__TASK ITEM__: From the listing below, copy only the lines running from the line that contains "The image size is (1224, 980)." to the line that contains "Click the notification bell icon", both included.

__PROVIDED MATERIAL__:
==================================================

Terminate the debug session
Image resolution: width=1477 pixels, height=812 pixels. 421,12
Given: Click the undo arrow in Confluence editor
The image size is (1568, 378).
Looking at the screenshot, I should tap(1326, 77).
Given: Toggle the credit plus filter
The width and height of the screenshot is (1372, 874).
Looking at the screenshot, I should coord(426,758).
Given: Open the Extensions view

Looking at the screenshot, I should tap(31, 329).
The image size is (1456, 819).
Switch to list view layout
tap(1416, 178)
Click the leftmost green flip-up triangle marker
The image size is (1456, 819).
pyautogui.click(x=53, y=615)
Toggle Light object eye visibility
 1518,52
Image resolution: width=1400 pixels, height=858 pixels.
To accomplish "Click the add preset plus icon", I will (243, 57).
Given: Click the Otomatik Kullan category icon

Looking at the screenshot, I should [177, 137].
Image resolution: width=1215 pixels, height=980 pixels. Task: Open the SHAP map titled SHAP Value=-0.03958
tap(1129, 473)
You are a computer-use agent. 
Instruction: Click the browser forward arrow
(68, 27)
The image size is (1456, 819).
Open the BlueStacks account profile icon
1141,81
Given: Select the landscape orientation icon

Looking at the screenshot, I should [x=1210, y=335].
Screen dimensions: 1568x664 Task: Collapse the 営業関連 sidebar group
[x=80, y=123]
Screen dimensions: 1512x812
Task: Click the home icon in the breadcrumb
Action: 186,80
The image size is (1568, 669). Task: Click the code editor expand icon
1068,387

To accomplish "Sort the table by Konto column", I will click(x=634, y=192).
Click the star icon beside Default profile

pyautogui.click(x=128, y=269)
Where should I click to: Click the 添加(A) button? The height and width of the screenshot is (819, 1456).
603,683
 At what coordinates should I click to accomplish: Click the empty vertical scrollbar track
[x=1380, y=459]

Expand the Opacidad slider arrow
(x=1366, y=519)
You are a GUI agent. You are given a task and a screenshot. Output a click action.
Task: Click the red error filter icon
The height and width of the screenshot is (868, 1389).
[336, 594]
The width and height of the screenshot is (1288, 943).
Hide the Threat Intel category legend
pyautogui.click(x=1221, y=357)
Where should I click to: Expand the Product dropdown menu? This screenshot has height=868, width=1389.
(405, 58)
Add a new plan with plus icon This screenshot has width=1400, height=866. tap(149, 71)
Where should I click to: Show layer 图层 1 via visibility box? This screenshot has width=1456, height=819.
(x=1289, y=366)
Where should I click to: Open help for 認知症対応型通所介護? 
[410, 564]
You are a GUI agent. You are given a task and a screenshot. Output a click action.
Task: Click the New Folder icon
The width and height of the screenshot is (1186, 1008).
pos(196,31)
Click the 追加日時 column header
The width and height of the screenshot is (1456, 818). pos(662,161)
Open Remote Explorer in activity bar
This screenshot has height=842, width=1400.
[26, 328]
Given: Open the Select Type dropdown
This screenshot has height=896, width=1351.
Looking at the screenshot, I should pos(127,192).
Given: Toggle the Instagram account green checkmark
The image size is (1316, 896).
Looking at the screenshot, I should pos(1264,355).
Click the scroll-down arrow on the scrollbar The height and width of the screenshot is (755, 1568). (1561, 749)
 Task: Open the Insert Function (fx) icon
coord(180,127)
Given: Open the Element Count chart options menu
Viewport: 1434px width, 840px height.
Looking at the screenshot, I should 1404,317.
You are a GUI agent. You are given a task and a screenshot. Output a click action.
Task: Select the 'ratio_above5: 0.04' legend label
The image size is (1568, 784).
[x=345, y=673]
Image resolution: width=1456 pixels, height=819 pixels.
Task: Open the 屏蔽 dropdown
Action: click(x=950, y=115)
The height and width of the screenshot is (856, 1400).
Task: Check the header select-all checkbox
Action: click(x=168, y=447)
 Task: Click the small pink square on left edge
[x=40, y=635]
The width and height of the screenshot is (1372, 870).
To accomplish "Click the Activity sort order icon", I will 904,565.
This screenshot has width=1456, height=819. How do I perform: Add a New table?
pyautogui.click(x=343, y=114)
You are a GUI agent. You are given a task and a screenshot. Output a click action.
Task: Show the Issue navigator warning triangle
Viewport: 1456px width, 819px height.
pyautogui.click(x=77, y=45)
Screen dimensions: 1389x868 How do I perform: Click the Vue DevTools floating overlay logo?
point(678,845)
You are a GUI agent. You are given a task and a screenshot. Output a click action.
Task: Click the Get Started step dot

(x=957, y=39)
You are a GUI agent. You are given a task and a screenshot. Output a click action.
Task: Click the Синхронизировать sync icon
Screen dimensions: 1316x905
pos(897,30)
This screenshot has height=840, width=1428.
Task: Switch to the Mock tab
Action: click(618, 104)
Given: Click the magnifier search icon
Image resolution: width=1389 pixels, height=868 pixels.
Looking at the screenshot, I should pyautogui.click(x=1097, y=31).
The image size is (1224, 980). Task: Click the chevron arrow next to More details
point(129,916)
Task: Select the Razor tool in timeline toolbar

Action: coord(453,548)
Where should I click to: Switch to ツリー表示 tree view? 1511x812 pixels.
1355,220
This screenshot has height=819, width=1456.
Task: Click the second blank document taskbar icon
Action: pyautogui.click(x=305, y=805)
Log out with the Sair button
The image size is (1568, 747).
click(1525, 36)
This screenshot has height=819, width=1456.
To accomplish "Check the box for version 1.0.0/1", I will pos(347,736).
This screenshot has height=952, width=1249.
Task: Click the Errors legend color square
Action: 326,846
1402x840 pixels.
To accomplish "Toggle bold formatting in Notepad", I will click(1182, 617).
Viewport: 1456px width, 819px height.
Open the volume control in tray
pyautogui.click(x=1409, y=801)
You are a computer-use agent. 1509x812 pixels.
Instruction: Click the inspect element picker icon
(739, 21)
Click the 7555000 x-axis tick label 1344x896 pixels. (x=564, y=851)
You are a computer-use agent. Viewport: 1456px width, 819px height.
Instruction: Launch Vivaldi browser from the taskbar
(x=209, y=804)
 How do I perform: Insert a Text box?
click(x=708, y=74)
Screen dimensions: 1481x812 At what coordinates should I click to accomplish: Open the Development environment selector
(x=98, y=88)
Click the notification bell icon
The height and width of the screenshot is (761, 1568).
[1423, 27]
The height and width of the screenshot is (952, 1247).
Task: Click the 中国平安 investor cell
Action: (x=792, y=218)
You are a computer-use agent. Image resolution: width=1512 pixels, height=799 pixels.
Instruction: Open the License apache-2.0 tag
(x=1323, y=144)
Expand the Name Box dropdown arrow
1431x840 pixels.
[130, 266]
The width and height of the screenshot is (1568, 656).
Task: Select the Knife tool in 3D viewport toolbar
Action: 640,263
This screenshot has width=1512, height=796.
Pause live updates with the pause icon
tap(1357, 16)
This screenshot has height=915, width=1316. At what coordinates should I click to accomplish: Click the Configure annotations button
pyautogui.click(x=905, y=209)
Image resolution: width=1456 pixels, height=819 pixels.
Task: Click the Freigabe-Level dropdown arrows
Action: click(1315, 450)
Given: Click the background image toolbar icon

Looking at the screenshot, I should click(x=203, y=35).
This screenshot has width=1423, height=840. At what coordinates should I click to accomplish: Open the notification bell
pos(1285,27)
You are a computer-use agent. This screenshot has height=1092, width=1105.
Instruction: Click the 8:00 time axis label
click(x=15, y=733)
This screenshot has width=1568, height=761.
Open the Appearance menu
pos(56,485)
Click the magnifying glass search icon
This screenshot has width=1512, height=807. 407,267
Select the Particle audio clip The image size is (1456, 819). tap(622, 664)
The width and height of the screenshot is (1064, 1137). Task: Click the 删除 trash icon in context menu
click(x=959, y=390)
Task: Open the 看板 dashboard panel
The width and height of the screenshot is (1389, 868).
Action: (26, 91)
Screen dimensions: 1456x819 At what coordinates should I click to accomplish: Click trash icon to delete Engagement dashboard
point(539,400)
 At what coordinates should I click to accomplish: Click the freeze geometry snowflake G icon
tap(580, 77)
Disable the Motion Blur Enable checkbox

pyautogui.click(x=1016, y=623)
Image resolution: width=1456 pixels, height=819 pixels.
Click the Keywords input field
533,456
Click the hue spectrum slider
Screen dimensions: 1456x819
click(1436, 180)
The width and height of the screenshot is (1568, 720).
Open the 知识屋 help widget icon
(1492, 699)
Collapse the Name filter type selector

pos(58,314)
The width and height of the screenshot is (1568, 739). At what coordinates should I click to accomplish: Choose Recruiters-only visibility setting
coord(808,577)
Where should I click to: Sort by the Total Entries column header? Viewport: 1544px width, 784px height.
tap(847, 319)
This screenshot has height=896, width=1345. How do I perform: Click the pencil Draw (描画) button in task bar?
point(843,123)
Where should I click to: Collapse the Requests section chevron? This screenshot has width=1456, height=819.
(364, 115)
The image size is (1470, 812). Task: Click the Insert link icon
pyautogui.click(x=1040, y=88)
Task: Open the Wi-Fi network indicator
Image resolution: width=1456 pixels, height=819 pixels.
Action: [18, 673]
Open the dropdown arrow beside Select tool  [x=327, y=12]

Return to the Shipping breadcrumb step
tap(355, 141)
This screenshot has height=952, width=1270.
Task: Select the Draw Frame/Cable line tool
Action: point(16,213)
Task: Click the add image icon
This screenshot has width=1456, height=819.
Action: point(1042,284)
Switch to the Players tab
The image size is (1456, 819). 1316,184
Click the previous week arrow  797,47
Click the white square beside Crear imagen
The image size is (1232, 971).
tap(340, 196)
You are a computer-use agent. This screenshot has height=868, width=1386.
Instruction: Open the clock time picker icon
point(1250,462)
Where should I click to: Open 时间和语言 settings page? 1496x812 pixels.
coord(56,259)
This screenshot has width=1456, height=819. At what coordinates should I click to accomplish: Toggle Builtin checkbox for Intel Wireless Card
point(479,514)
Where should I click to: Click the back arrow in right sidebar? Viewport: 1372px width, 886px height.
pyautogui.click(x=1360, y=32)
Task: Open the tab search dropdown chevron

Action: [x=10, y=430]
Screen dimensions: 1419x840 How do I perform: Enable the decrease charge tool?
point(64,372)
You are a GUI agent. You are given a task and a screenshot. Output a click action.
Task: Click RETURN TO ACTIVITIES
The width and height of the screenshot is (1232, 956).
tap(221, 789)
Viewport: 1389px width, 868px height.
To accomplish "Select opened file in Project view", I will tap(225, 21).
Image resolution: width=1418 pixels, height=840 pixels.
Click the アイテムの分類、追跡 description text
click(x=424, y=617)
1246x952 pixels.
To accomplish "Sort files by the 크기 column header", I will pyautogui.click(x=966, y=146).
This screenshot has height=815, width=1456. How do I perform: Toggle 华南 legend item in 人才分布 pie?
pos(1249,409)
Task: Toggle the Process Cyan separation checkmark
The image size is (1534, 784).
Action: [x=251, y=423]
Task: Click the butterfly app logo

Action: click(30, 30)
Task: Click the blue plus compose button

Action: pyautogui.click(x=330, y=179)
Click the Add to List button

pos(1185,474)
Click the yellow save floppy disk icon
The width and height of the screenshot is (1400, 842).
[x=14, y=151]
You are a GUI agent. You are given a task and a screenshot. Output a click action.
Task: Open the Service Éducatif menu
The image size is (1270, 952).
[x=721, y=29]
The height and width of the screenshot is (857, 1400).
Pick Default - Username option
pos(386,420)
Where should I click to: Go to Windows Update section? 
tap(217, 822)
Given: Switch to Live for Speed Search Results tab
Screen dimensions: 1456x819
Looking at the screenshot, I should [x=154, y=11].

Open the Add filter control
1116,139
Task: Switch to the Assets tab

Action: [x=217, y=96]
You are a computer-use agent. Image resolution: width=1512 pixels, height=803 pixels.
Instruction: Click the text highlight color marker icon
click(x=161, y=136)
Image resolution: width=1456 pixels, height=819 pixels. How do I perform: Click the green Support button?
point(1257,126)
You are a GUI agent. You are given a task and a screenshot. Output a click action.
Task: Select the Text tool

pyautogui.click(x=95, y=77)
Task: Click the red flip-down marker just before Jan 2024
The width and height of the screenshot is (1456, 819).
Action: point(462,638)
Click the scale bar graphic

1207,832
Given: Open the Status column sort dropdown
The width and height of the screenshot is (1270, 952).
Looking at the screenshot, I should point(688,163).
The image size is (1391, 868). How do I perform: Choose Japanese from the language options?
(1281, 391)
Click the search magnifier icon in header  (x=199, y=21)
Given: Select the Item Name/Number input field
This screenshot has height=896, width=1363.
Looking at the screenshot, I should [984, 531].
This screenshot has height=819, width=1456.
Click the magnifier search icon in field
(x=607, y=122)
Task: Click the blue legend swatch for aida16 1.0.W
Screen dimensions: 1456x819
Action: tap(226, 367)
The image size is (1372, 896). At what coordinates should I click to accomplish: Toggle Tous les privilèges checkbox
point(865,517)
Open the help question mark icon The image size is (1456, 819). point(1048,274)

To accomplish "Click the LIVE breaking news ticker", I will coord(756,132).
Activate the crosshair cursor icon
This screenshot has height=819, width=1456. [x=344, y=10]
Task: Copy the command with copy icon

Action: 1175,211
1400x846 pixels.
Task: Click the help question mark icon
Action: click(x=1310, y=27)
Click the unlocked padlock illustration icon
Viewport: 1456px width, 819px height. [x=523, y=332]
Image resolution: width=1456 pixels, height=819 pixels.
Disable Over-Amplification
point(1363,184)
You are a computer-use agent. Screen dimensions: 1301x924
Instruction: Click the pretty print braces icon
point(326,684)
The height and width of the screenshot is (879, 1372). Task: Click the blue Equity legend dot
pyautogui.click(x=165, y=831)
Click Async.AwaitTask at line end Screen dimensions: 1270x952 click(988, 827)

==================================================

__RESPONSE TO THIS EXERCISE__:
The image size is (1224, 980). Task: Click the chevron arrow next to More details
point(129,916)
Task: Select the Razor tool in timeline toolbar

Action: coord(453,548)
Where should I click to: Switch to ツリー表示 tree view? 1511x812 pixels.
1355,220
This screenshot has height=819, width=1456.
Task: Click the second blank document taskbar icon
Action: pyautogui.click(x=305, y=805)
Log out with the Sair button
The image size is (1568, 747).
click(1525, 36)
This screenshot has height=819, width=1456.
To accomplish "Check the box for version 1.0.0/1", I will pos(347,736).
This screenshot has height=952, width=1249.
Task: Click the Errors legend color square
Action: 326,846
1402x840 pixels.
To accomplish "Toggle bold formatting in Notepad", I will click(1182, 617).
Viewport: 1456px width, 819px height.
Open the volume control in tray
pyautogui.click(x=1409, y=801)
You are a computer-use agent. 1509x812 pixels.
Instruction: Click the inspect element picker icon
(739, 21)
Click the 7555000 x-axis tick label 1344x896 pixels. (x=564, y=851)
You are a computer-use agent. Viewport: 1456px width, 819px height.
Instruction: Launch Vivaldi browser from the taskbar
(x=209, y=804)
 How do I perform: Insert a Text box?
click(x=708, y=74)
Screen dimensions: 1481x812 At what coordinates should I click to accomplish: Open the Development environment selector
(x=98, y=88)
Click the notification bell icon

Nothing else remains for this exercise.